From a quick search:

>> Patriotic Millionaires UK is a nonpartisan network of wealthy individuals in the UK who publicly advocate for higher taxes on the rich and progressive economic reform.

>> Tax Justice UK is a non-profit, politically non-aligned campaigning and advocacy organization working to ensure that everyone benefits from a fair and effective tax system. The group focuses on building a movement for progressive tax reform, pushing for policies that tax wealth and excessive corporate profits at higher rates in order to better fund public services and redistribute wealth

I'm sorry but if someone posts a study conducted by NRA on gun violence, most would view it with suspicion. I think we should probably view this study with suspicion as well given the groups that were conducting it.

The way I think of it, if you have a business that's easy to just pick up and move to Dubai, you've already done it. It's not as if tax is on the whole some sort of cliff; people have been able to leave the UK for a long time, and there isn't some particular tax that will push out everyone if it's enacted.

So whatever exodus occurs will be on the margin, where a few people throw up their hands and go "oh I've had enough".

At the same time, you have plenty of things tying people down: friends and family, business opportunities, kids in school.

A millionaire exodus widely reported by news outlets around the world in 2024, and credited for the UK Labour government’s decision to weaken tax reforms, did not occur, the Tax Justice Network reveals.

Not to excuse Labour's part in this, but this is a side effect of most news outlets being consolidated and owned by relatively few rich people.

The "but the millionaires will leave" trope is just propaganda to justify massive wealth transfers from the poor to the already rich.

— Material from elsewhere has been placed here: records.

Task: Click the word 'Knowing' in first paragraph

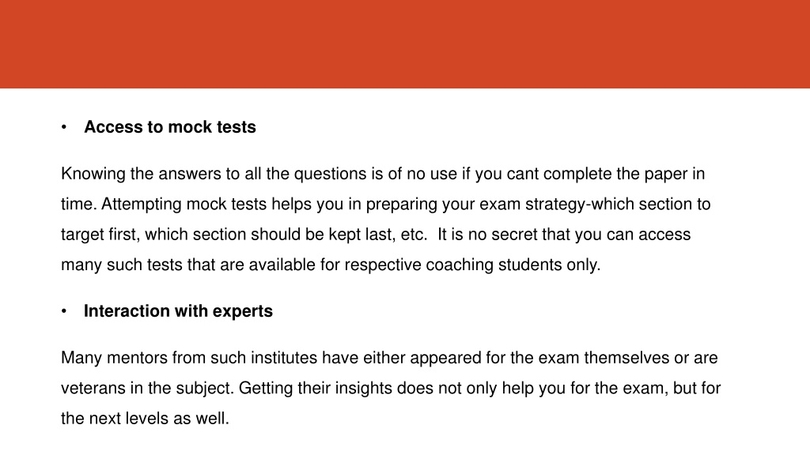Action: point(93,174)
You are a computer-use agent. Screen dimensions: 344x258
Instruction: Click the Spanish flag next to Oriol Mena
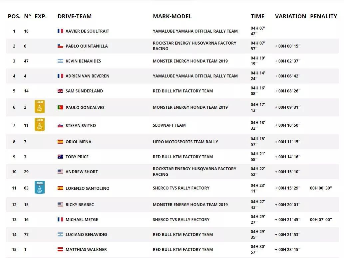tap(60, 142)
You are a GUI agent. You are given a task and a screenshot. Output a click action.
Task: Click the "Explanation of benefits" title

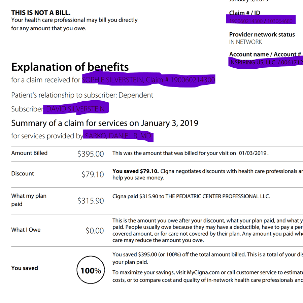(x=70, y=67)
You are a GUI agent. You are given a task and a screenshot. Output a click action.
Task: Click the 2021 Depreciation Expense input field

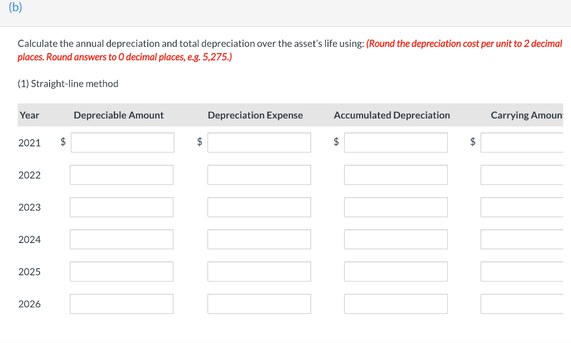point(259,142)
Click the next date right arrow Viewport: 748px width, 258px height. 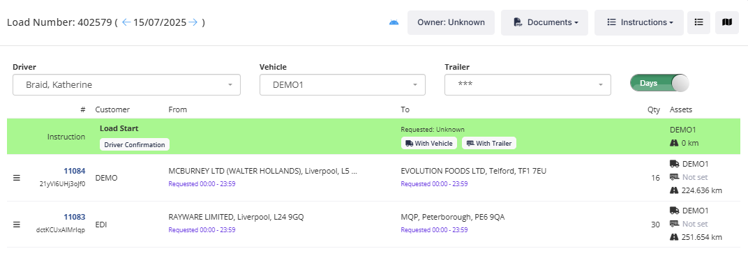(193, 22)
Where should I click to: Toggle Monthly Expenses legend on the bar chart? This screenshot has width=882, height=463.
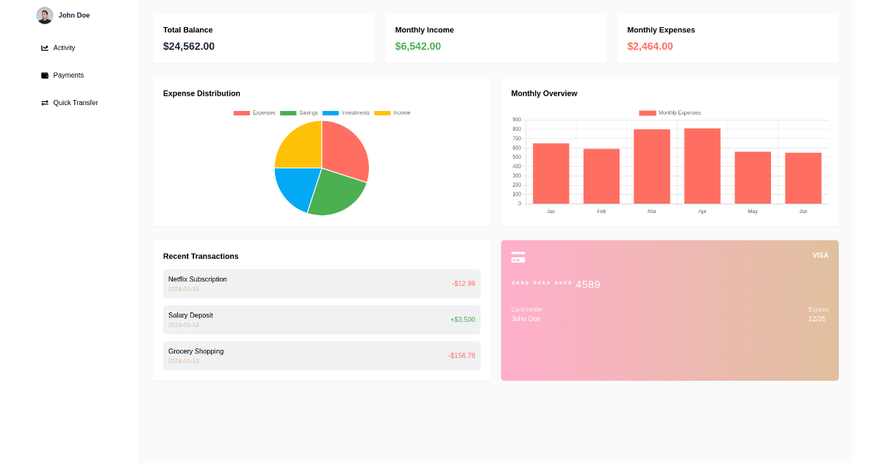[646, 112]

There are two big reasons why this isn't true:

1. Physical assets, particularly real estate, can't leave. You can't pick up parts of Manhattan and move them elsewhere. Likewise, resource assets like mines, farms and oil wells can't move either; and

2. As long as there's profit to be made, companies won't leave regardless of tax rates. This one comes up a lot with the rent-seeking pharma companies in the US who will sell something here for $1000 but sell it in France for $10. What you have to remember is that if selling for $10 in France wasn't profitable, they wouldn't do it.

The one thing we need to clamp down is allowing people to avoid paying for the society that makes wealth possible. Want to own property in the US? Great. Your worldwide income is now taxable. Want to avoid tax by transferring your "IP" to an Irish subsidiary and then paying royalty payments? Yeah, let's stop that.

We need to stop people getting the benefits of owning assets in a society while avoiding all the obligations.

Trying to convince rich people that their extreme selfishness leads to externalities like unnecessary suffering of others and destruction of the planet is like trying convince a cult member that they're happy, secure, and not abused. Good luck with that because trickle-down economics, unregulated capitalism, and "family values" nationalism are the ones who have more power here and in the world. It doesn't have to be this way if there were greater solidarity, (rational/productive) action, and civic participation amongst non-capital owners to limit the power of a small cadre of destructive individuals who horde wealth, but great numbers of people choose head in the sand learned helplessness or inaction, foolishly believing their interests align with the very rich, accelerationist terrorism, or ineffective shouting into the void like this here. :) Revolutionary communism, anarchocapitalism, nor any utopia ain't the way but certainly maximum corruption like gold bars, dark pools of PAC money, getting away with accepting $50k bribes, or using office to launch a crypto coin ain't sustainable.
Three notes after reading, the first one being glaringly disingenuous and weird:

> The Tax Justice Network’s review – co-published with Patriotic Millionaires UK and Tax Justice UK – of the Henley report finds that the number of millionaires claimed by Henley & Partners to be leaving countries in “exodus” in 2024 represented near-0% of those countries’ millionaire populations. For example, the 9500 millionaires widely reported to be leaving the UK in 2024 represented 0.3% of the UK’s 3.06 million millionaires.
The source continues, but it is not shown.